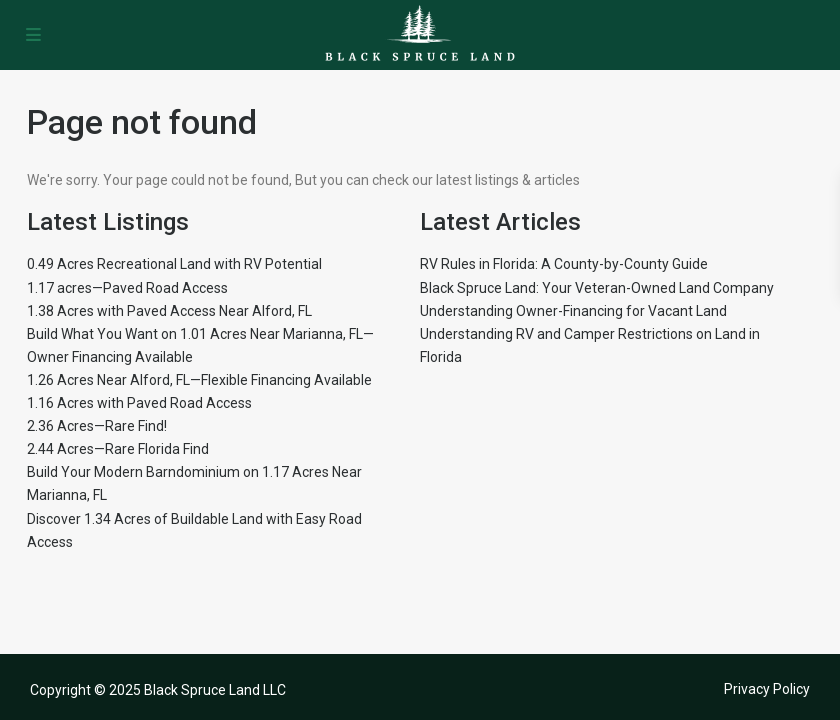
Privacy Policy (767, 689)
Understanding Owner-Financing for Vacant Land (573, 311)
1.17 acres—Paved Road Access (127, 288)
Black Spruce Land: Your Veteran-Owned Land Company (597, 288)
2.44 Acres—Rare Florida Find (118, 449)
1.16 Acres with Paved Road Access (139, 403)
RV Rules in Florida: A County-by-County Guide (564, 264)
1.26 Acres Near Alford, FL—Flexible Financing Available (199, 380)
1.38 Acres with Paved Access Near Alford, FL (169, 311)
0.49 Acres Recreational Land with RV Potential (174, 264)
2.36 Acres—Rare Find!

● **Task objective**: Format the records as a numbered list, starting at the line that contains "0.49 Acres Recreational" and continuing through the final line of the records, with any blank lines omitted.

● **Complete response**:
1. 0.49 Acres Recreational Land with RV Potential (174, 264)
2. 2.36 Acres—Rare Find!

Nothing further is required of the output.